Beaufort County Relay for Life kicks off its 20th year Friday evening, an event that will take place at a new location this year — Festival Park. The move was made to provide a scenic location for this year’s anniversary festivities, as well as to draw more people who happen to be visiting the downtown, according to Carol West, one of four main Relay for Life organizers.

According to the updated North Carolina Central Cancer Registry Report, a five-year average for the years 2009-2013, Beaufort County replaces Lenoir County as having the highest cancer rate in eastern North Carolina. Beaufort County also has the seventh-highest rate in the entire state.

The updated figures make the local fight against the disease that much more important and meaningful, according to West.

“People need to come out and continue in the fight against cancer and trying to find cures and better treatment options for cancer patients,” West said. “We’ll continue to Relay here in Beaufort County until that cure is found. (The updated statistic) is another reason why it’s so important to come out and support all the efforts of the teams out there.”

West said it’s a fun-filled event that brings out cancer survivors, caregivers and others who have been affected by cancer.

The event will kick-off at 6 p.m. with the annual survivor lap, followed by the caregivers lap and the “Kids Stepping Up for a Cure” lap, led by Elsa from “Frozen” and Spiderman, according to West.

This year’s event will also feature live entertainment from two local bands — Pamlico Sound Machine, performing from 7-8 p.m., and Refuge from the Edge, performing from 10-10:45 p.m. — as well as a Kid-O-Lympics area that will have a lineup of kids’ activities available.

There are 34 teams and 251 survivors registered for the event, West said. Beaufort County has been known for its high volume of survivor registrants, something that has won it two consecutive American Cancer Society’s Power of Hope Award for having the most survivors registered per capita in the Southeast Atlantic Division.

Other attractions include: an opportunity for attendees to duct tape two Beaufort County Schools administrators — Superintendent Don Phipps and Assistant Superintendent Mark Doane — to a wall; the Happy Friday Relay Dance Party at 8 p.m.; and the Relay 500 Box Car Race, starting at 9:45 p.m., according to West.

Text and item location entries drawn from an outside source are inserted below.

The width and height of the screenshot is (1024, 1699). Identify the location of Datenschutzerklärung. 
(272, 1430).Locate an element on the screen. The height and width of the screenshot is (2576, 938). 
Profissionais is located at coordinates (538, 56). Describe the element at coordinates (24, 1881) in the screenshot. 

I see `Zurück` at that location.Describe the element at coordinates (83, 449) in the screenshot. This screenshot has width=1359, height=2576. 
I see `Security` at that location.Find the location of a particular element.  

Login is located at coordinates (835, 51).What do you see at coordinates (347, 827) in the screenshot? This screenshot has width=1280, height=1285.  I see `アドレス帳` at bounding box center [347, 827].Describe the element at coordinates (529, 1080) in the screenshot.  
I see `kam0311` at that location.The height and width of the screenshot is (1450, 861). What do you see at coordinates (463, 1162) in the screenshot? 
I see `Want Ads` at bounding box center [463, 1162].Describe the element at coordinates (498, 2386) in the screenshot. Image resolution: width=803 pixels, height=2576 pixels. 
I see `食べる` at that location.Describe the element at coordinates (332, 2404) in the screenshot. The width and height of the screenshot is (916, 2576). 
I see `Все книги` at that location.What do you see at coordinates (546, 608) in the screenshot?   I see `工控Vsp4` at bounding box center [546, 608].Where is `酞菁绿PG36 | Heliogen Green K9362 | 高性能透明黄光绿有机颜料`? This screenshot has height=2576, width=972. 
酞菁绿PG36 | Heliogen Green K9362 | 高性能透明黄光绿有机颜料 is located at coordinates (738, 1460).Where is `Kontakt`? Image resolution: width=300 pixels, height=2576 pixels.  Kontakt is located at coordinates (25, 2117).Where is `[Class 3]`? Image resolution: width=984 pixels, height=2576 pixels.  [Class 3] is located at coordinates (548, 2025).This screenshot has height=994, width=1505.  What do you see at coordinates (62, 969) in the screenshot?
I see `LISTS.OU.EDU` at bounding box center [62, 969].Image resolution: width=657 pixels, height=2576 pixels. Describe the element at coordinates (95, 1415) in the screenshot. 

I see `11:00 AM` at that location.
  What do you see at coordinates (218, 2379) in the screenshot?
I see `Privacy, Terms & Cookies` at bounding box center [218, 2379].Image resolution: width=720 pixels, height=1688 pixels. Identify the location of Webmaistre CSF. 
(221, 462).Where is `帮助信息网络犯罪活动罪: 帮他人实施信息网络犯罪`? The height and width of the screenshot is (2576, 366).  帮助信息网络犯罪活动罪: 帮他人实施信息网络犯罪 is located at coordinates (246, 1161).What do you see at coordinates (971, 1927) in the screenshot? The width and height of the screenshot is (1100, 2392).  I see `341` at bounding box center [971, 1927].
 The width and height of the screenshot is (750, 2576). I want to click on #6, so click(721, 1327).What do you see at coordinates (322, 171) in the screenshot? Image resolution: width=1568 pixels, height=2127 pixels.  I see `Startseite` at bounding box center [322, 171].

One of the most significant and special moments will take place at 9 p.m. — the annual luminary ceremony. This component involves lighting candles in white paper bags, lit-up balloons and luminary torches to honor a loved one or friend who is winning their fight against cancer or to remember someone lost to cancer, West said.

“To me, the survivor lap and luminary ceremony is the most important part of Relay,” West said. “That’s when we will light up the night with hope and remembrance. So we will celebrate in their honor or in their memory. We’re just so excited, and we want everyone to come out and be a part of this big community event where we’ve united together.”

Beaufort County Relay for Life will also be “Tossing Out Cancer” through a corn hole tournament, set for Saturday at 9:30 a.m. at the National Guard Armory on Minute Man Lane in Washington. Cost is $30 per team or person. The event will include door prizes and lunch available.

For more information about Relay for Life, contact Carol West at 252-944-3814. For more information about the corn hole tournament, contact Ron West at 252-944-3813 or Jerry Snead at 252-414-5521. Festival Park is located on the Washington waterfront between On the Waterfront restaurant and the N.C. Estuarium.